**Your goal**: Go through the listing below from its first line and repeat each line exactly, ending at the line containing "This screenshot has width=832, height=759." and including it.

**Materials provided**:
++++++++++
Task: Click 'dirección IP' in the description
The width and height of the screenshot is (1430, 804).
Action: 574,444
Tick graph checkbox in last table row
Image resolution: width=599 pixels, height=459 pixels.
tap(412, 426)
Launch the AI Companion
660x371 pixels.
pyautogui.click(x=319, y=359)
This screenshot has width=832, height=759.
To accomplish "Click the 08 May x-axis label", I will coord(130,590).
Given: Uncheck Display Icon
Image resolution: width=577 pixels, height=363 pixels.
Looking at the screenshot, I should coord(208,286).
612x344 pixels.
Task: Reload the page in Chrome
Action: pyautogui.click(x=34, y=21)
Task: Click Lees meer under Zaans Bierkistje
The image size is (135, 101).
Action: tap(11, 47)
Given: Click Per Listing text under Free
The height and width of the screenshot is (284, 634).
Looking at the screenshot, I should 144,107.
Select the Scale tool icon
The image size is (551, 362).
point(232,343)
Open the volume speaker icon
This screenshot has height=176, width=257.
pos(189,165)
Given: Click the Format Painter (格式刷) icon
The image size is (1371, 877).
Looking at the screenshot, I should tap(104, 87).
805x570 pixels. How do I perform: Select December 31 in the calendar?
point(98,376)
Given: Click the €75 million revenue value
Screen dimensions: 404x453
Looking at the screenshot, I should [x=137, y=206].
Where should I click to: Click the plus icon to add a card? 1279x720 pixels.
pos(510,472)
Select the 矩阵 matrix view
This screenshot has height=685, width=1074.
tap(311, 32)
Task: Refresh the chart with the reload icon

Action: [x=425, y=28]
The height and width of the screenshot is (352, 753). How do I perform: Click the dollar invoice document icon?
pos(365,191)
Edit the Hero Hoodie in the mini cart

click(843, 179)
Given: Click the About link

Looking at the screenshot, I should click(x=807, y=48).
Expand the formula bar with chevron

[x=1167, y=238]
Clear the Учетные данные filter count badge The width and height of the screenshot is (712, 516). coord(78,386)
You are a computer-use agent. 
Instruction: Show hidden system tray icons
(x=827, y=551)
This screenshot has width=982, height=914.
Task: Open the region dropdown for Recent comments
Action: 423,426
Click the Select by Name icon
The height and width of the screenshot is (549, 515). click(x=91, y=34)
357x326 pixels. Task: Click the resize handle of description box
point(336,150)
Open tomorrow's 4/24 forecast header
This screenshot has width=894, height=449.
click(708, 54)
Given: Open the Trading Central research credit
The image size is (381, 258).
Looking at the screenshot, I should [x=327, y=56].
++++++++++
**Task answer**:
Task: Click 'dirección IP' in the description
The width and height of the screenshot is (1430, 804).
Action: 574,444
Tick graph checkbox in last table row
Image resolution: width=599 pixels, height=459 pixels.
tap(412, 426)
Launch the AI Companion
660x371 pixels.
pyautogui.click(x=319, y=359)
This screenshot has width=832, height=759.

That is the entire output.